In the case of the Systemic Risk Board, market intelligence will be complemented by institutional and policy intelligence available to central banks and regulators represented on the Board. The official said that risk monitoring should be facilitated by tools, including contemporaneous financial stability indicators and forward-looking early warning indicators and models. These tools need to be regularly updated in order to capture innovation in financial markets, fueled by new products and new business models.

He noted that macro-prudential indicators comprise a vast set of indicators, including asset valuations, risk appetite, market liquidity, funding liquidity, and credit risk. Some of these indicators may contain information relevant to early warnings as they may draw attention to rapidly increasing exposures to specific asset classes and broad-based increases in financial leverage.

Risk assessment relates to the evaluation of the relevance and potential severity of each risk identified as material in the surveillance phase. It should therefore include a quantitative evaluation of the likelihood that the potential risk scenarios will materialize. It should also include cost estimates in terms of the failure of institutions, costs deriving from the malfunctioning of financial markets or impairment of the real economy.

The product of these factors forms the basis for the ranking of risks, he said. Quantitative methods and analytical tools such as stress testing models should support, together with expert judgment, the prioritizing or ranking of risks.

Stress testing models have become the workhorse of macro-prudential stability analysis in the last decade, he observed, including quantitative impact studies for specific scenarios. Their main purpose is to assess the resilience of the financial systems against extreme but still plausible events.

The risk assessment task is currently much less developed than the risk detection one. This is not only because it involves considerable analytical sophistication, he said, but also because there are significant gaps in the information on hedge funds and other financial intermediaries and their linkages with other parts of the financial system.

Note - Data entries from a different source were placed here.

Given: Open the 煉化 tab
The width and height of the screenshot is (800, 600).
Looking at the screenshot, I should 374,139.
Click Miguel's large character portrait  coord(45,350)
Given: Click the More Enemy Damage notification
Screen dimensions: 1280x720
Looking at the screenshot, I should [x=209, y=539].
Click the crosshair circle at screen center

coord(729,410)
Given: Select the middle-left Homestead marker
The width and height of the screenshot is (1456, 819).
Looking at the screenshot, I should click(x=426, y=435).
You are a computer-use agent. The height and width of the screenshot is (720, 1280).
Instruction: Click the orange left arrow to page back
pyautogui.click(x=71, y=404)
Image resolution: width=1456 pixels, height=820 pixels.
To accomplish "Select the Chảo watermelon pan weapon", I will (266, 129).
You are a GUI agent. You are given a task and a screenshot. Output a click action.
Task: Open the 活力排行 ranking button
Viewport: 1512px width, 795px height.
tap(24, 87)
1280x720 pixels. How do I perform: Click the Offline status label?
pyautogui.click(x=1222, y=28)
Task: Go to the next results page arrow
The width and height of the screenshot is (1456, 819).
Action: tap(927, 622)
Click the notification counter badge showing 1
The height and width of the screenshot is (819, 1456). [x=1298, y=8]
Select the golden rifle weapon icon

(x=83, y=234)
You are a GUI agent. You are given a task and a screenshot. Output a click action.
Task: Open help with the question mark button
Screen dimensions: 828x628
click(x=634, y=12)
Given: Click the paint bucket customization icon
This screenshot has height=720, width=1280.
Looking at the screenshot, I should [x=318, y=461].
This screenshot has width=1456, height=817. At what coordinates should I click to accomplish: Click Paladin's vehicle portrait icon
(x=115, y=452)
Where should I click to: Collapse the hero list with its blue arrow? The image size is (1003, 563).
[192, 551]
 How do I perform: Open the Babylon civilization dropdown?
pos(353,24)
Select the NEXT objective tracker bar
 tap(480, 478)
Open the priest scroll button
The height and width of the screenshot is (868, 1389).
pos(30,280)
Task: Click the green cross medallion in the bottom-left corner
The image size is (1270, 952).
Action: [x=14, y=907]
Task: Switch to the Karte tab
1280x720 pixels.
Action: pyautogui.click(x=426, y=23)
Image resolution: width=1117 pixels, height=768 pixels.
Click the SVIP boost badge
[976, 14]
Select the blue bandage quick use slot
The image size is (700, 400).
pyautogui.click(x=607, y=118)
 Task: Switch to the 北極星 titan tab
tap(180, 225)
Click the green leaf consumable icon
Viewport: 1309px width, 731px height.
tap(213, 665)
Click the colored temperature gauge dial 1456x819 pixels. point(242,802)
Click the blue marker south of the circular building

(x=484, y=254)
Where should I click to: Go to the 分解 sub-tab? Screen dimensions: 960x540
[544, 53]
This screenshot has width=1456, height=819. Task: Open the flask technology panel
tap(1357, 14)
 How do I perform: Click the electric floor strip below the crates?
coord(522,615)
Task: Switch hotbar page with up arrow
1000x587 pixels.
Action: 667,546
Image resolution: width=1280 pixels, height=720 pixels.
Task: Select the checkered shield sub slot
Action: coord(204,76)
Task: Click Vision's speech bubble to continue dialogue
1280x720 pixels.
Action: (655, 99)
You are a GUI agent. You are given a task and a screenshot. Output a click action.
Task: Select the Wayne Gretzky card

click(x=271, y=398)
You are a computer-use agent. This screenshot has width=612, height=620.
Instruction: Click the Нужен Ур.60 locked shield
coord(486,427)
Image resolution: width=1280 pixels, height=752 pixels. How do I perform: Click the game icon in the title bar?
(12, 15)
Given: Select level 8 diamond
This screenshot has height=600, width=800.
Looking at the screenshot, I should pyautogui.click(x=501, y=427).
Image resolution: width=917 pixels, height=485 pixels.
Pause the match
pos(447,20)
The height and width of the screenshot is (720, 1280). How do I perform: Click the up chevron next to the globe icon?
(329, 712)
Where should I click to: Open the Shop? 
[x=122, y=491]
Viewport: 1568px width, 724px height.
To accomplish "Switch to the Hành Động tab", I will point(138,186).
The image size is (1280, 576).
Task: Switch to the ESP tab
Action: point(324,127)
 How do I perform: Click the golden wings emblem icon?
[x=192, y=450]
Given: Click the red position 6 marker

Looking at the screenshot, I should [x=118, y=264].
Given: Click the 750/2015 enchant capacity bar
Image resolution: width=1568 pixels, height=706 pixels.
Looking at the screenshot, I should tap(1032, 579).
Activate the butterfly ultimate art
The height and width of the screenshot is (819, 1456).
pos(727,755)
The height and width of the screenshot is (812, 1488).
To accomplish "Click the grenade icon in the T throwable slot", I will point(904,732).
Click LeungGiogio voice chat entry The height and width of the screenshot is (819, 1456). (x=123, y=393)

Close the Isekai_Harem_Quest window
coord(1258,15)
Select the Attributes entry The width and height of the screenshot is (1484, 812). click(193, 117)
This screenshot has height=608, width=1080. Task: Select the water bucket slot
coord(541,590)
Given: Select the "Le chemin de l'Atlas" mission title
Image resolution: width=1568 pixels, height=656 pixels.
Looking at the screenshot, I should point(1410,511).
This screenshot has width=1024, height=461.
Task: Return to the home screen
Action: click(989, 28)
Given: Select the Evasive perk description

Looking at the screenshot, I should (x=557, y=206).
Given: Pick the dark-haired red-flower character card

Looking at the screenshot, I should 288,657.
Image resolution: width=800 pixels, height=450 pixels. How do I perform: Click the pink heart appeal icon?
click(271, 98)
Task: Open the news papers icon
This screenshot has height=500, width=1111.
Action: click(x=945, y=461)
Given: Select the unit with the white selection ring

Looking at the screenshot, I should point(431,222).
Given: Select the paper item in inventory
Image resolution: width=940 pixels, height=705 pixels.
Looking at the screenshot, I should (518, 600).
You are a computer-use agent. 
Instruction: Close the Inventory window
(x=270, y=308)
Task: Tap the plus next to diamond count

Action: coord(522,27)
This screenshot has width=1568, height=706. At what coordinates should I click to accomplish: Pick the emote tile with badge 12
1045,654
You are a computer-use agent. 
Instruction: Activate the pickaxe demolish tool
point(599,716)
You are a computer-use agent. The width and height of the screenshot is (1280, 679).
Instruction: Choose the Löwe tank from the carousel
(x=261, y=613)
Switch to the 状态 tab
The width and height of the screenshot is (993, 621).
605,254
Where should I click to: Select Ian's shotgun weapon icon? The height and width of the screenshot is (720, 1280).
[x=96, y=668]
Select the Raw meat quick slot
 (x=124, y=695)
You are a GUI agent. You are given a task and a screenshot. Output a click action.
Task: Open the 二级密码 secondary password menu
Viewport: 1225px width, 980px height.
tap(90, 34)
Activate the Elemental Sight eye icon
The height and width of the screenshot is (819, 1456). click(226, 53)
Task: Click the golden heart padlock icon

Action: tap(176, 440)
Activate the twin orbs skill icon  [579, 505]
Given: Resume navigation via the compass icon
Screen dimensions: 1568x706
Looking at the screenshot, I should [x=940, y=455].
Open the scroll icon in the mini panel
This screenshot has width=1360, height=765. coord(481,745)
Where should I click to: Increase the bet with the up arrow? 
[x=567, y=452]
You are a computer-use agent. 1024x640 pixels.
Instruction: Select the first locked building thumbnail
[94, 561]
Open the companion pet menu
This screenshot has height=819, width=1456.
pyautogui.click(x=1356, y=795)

In his view, systemic risk analysis needs to be supported by a suite of state-of-the-art analytical models and tools, and a conceptual framework for using them. The complex and intertwined financial linkages call for a constant cross-checking of several indicators or measures. In addition, the pace of innovation requires that the set of tools for systemic risk detection and assessment be constantly revised.

While the risk assessment exercise should become increasingly quantitative, he said, it must never become mechanistic or fully model-based. Expert judgment and qualitative assessments will always be crucial to understand the messages coming from various analytical tools.

A comprehensive information base is also key in the risk detection phase that precedes the actual risk assessment. This is because the establishment of a wide radar screen supporting rigorous monitoring is only possible if the critical information is available.

The current crisis demonstrated that a significant part of credit intermediation was channeled outside the regulated financial sector and off the radar screen into hedge funds and other entities comprising the non-regulated shadow banking system. Moreover, little was known about the exposures between this shadow system and the regulated one, which turned out to be substantial.

Information on non-banking institutions, potentially of systemic importance, such as hedge funds, was scattered, not quality-checked and provided on a voluntary basis. A tendency to create a bias towards the best performers was the result.

In addition to risk detection and assessment, the systemic risk regulator will also issue risk warnings and policy recommendations. This is new, said the central banker, and will differ substantially from other types of analysis. The Systemic Risk Board must translate systemic risk assessments into proposals for concrete policy actions.